(TASK MATERIAL begins)
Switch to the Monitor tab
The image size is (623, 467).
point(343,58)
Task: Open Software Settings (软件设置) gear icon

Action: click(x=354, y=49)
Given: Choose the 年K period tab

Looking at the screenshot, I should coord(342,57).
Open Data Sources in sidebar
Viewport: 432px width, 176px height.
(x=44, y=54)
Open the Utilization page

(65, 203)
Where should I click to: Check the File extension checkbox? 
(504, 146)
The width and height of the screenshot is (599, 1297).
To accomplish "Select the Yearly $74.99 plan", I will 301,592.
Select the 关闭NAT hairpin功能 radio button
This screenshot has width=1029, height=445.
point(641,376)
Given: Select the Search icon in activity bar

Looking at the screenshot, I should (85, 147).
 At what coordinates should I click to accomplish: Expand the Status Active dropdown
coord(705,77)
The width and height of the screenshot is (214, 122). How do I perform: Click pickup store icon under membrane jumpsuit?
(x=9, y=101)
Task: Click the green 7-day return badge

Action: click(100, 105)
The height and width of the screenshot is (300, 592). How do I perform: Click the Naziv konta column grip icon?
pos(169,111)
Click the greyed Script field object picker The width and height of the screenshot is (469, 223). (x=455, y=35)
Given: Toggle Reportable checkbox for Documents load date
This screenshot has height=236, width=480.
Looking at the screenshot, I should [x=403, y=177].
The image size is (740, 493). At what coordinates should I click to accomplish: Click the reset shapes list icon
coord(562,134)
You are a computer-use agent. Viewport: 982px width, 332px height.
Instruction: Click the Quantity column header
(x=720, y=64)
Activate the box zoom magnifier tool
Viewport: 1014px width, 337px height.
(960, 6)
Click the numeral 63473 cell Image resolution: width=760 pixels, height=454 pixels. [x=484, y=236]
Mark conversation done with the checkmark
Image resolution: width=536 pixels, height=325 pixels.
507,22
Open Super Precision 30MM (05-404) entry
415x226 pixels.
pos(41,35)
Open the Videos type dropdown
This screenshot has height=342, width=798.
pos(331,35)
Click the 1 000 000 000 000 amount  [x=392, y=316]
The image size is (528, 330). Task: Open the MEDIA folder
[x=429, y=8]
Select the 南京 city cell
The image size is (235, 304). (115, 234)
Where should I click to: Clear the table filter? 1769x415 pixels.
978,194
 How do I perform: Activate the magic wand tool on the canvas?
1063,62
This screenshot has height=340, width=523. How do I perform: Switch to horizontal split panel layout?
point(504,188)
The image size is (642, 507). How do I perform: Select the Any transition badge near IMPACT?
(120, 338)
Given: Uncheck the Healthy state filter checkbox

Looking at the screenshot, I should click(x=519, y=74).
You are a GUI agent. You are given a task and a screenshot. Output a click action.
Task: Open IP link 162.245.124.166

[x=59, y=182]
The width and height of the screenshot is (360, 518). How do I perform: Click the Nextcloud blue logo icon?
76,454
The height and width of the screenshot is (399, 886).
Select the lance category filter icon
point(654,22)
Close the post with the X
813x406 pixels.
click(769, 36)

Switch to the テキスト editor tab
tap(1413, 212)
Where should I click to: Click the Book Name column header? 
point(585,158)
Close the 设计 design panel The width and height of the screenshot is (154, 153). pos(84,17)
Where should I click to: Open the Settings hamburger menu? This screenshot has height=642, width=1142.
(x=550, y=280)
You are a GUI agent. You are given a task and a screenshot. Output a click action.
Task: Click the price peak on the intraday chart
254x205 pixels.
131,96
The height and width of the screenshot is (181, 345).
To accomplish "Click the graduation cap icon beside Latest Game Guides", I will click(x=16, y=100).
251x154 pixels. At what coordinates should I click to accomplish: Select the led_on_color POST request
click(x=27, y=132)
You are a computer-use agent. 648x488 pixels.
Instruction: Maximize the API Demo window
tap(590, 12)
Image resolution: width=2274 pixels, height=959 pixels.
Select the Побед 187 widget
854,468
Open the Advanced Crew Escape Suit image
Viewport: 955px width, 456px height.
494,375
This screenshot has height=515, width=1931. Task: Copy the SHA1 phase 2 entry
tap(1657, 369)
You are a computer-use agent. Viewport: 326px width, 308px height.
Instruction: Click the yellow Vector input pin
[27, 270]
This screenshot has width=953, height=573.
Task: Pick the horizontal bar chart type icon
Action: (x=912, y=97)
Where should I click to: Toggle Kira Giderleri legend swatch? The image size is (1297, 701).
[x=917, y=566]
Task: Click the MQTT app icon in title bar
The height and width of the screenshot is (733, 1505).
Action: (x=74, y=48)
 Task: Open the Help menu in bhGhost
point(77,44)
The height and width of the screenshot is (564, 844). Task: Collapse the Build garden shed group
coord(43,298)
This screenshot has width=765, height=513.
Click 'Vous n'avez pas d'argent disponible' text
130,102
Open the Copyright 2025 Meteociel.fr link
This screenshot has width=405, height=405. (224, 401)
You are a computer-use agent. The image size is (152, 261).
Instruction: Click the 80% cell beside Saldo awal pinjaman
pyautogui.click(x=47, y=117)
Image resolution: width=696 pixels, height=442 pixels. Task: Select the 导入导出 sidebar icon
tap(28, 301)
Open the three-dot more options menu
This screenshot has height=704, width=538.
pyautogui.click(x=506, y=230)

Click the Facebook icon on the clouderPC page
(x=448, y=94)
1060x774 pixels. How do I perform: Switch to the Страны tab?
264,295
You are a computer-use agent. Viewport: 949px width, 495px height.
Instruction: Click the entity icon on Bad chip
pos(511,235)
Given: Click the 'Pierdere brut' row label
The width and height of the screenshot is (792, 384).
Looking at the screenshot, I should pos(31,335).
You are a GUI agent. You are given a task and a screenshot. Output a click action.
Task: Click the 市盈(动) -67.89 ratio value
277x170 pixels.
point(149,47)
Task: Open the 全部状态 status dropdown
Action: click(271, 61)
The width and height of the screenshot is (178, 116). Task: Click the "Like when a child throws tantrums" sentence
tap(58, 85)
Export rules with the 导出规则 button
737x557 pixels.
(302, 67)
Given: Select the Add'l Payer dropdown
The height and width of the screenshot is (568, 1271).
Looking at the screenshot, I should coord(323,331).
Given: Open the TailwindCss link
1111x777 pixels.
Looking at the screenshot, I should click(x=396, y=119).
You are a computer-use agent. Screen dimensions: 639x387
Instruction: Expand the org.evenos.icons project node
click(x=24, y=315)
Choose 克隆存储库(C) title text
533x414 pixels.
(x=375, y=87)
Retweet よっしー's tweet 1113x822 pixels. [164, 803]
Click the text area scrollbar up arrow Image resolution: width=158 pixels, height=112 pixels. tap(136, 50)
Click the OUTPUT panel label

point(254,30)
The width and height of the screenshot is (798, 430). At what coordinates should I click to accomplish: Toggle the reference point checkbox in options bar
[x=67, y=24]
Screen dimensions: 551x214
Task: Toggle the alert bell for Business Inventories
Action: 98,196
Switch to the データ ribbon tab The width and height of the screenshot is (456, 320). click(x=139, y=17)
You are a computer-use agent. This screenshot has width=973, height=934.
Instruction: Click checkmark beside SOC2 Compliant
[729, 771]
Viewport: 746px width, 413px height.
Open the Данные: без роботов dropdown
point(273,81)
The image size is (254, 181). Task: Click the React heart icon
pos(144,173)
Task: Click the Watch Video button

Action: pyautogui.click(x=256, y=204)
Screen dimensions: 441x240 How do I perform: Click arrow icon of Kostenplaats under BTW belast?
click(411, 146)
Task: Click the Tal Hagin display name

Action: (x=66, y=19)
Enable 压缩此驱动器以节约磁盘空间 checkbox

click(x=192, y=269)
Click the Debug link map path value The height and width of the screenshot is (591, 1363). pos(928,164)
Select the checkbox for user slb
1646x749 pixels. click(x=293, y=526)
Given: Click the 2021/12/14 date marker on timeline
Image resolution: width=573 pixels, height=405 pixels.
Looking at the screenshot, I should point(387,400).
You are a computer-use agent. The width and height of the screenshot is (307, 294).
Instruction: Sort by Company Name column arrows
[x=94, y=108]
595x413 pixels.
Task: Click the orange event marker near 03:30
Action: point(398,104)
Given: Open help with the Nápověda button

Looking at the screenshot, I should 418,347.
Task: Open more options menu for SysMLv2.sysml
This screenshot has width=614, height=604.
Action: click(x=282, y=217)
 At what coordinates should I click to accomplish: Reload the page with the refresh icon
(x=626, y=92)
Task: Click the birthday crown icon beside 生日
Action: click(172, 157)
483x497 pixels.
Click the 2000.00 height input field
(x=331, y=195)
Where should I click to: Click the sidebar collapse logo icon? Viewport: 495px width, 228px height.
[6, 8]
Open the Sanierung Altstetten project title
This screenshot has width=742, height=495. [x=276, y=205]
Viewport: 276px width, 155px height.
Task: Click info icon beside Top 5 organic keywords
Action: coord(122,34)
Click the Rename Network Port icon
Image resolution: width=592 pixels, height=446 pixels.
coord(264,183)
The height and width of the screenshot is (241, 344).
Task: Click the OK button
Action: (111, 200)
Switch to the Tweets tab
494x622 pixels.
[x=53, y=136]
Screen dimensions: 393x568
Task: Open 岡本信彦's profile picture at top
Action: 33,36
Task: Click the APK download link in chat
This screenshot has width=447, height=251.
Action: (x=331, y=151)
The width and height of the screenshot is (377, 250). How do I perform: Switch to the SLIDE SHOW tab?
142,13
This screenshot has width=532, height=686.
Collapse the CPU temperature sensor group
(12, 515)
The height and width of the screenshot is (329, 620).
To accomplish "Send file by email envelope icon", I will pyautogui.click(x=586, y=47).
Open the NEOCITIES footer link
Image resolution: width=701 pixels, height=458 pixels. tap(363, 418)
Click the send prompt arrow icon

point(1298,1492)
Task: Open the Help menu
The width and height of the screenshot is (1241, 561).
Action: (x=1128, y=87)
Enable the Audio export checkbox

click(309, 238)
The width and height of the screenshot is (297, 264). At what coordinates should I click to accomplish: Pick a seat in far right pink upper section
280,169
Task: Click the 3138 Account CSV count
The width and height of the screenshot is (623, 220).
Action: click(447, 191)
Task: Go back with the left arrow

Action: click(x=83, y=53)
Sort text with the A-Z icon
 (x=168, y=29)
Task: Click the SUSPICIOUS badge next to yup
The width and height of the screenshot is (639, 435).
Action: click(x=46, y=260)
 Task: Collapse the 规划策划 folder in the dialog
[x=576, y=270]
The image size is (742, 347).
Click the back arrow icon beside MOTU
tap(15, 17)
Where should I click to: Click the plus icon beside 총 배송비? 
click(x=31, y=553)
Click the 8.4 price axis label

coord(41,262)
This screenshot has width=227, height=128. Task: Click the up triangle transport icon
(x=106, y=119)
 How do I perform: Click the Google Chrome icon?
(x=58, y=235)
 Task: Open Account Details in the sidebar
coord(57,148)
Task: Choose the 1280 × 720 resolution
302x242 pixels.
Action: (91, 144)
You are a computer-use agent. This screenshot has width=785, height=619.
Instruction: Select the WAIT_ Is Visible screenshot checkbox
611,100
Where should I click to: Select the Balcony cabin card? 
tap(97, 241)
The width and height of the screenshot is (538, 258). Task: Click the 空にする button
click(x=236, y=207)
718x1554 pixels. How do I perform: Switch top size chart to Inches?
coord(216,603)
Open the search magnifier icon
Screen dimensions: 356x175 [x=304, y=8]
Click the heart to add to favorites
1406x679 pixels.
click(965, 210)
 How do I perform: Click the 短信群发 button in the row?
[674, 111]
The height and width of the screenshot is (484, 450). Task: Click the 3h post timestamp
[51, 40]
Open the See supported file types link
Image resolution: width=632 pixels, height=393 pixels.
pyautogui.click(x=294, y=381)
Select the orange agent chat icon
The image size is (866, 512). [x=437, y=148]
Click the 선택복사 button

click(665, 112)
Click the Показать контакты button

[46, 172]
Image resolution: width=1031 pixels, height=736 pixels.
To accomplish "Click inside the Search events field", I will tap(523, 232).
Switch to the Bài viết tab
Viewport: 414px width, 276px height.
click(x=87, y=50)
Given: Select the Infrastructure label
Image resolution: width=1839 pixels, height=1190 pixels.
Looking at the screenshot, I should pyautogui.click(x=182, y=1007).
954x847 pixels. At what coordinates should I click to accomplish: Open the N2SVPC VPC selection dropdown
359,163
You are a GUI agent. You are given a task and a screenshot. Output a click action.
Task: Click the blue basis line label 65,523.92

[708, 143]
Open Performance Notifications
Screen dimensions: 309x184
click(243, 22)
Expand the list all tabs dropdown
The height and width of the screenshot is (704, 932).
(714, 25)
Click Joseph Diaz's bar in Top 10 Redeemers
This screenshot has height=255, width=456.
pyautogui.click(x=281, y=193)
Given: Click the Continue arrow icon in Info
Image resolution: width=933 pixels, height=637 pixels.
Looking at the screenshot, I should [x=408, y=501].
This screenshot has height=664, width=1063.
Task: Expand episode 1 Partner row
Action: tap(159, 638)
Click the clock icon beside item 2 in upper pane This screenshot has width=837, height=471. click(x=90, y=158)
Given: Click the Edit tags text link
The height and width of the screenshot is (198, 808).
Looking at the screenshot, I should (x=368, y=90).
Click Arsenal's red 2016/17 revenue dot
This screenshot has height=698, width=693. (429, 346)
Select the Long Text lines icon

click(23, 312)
(TASK MATERIAL ends)
HOW TO COMPLETE THIS TASK ▸ Out of the entries, report each line that contains the word "more".

ANSWER AREA ▸
Open the three-dot more options menu
Task: Open more options menu for SysMLv2.sysml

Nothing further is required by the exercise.